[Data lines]

- - -

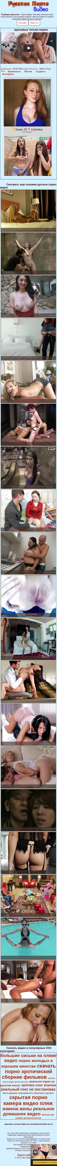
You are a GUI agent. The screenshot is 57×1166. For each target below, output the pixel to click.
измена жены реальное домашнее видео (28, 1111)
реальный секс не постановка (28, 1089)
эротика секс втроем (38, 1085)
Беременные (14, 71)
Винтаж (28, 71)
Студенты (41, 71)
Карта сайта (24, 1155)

- - -

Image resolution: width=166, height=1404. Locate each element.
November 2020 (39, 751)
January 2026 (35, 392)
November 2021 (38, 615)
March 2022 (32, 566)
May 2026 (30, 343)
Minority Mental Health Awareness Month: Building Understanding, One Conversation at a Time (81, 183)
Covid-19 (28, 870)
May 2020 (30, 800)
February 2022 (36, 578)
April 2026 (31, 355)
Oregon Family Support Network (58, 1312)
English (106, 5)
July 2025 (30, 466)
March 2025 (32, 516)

- - -

Work to do: Copy the lines above without any changes, starting at the line that contains "January 2026 (35, 392)" and ending at the line that contains "English (106, 5)".

Result of this task:
January 2026 (35, 392)
November 2021 (38, 615)
March 2022 (32, 566)
May 2026 (30, 343)
Minority Mental Health Awareness Month: Building Understanding, One Conversation at a Time (81, 183)
Covid-19 (28, 870)
May 2020 (30, 800)
February 2022 (36, 578)
April 2026 (31, 355)
Oregon Family Support Network (58, 1312)
English (106, 5)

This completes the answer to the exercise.